I’m guessing you were in CAT1 given no payload so your AOA limit is way off. You were also under Mach 0.85 so ur going too slow to be pulling that hard on the stick. Full deflection left or right is fine but adding any pitch like you did will stall it at those speeds. If you flew in CAT3 and manually override the WARNING RESET due to no payload being configured then you can limit your AOA more comfortably. There’s no need for such stiff turns at the slow speeds. Good luck pilot
in those kind of videos its so funny to find all sorts of "guys" that have been there, know a mechanic that worked on this plane, the cousin of the pilot or their aunt....
On pilot induced oscilation you just have a pilot comanding like pich input in a wrong maner. This was a stall/ spin thing , induced by heavy rolling at (relativly) low speed / high alfa at the end.

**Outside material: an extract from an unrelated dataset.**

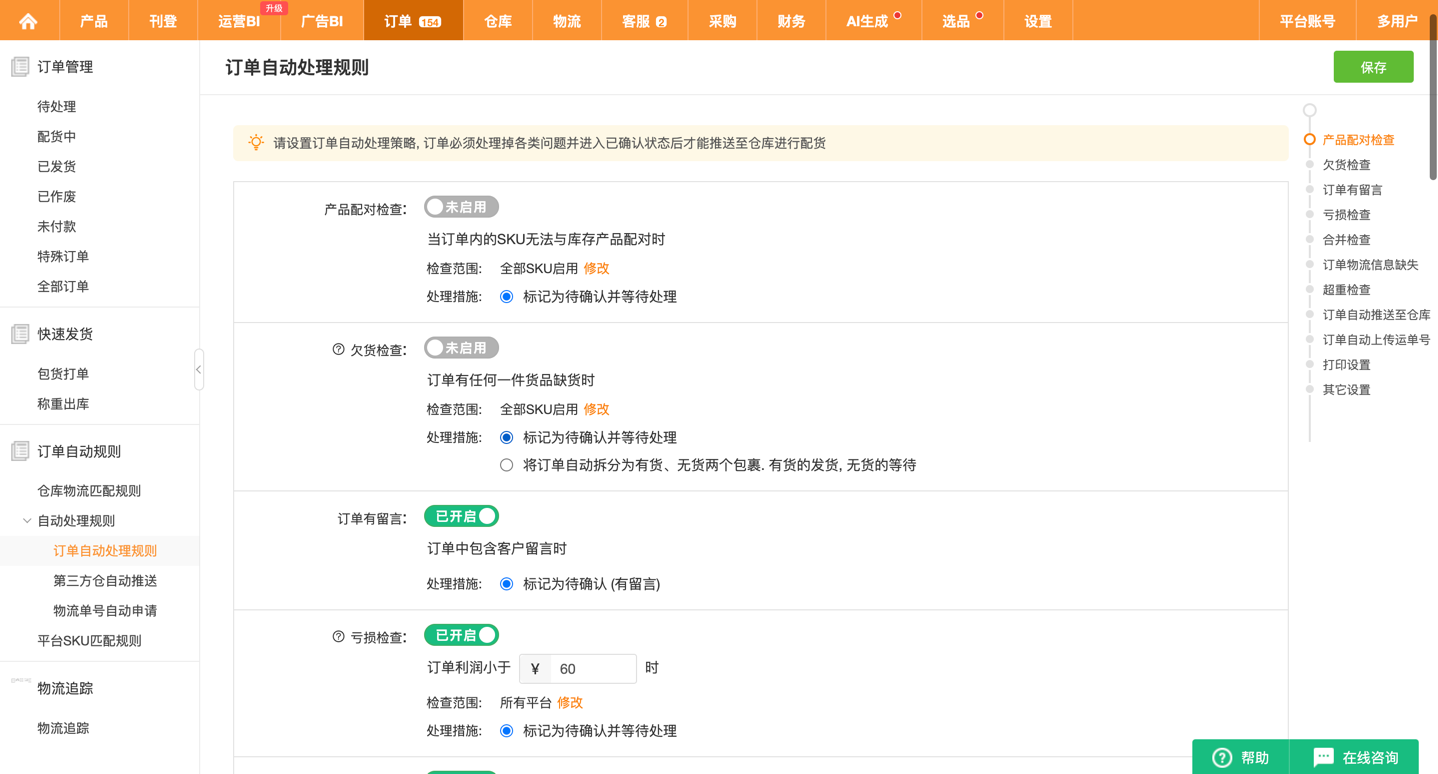
Task: Jump to 超重检查 in right anchor list
Action: coord(1346,290)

Tyreek Murillo I'm sure theirs a fancy name for it - but essentially.... enough roll rate + pitch angle + too much rudder + current conditions = departure from controlled flight A Hornets slow speed maneuverability is solid - but 400 knots at 3000 feet will bleed very quickly - it's not as much as it sounds... and at that speed and height, if you snap a hornets nose on all three axis youll do two things for sure. Increase alpha and Bleed energy - in this case, he went up to 43 degrees alpha, lost 250 knots in about 3 seconds and dropped about 3,000 feet His AOA will tell you a lot - at 43 degrees... it means the air is now blasting those wings and lift surfaces at... well, a 43 degree angle - and if you think of a passenger plane taking off - the plane shoots straight ahead, at an angle much closer to 5-15 degrees - air travels under and over the wings, generating lift - at the higher the AOA, the less lift you're generating and you start to dump a lot of speed - if it doesn't recover, a rock would fly no better. He's lucky he didn't depart into a flat spin, it'd of been pretty much impossible to recover.... a true credit to the pilots skill and the low speed/high alpha ability of the hornet - would have been very easy to over correct and make that situation so much worse Got to respect those pedals ;)
The fancy name is inertia coupling (Julian Neale got it right). All you need for an instant departure like this one is a sustained high roll rate. Pitch, rudder settings or wing stall are unrelated. Great video. The F-18 has control laws in place to deal with inertia coupling, but multiple 360 rolls are not a normal combat maneuver and a bit risky with most fighter aircraft.
Tyreek; It is well known in the aviation community that any aircraft can be departed from flight (wing stall) at any airspeed and at any flight attitude. What is required is that the angle of attack (AOA) be exceeded to the point that is critical. In most GA airplanes the critical AOA is about 17 degrees. The critical AOA is defined as the maximum angle between the wing's chord line and its flight path. The cord is the average line from the leading edge of the wing to the trailing edge. This can occur at any flight attitude, straight up, straight down, upside down etc. All that is required is a critical angle of attack. It can be at a slow airspeed or at a high airspeed. If you are flying very fast straight and level and suddenly honk back on the stick, the critical angle can be reached instantly. Here, the pilot was going 400 when he started the aileron rolls.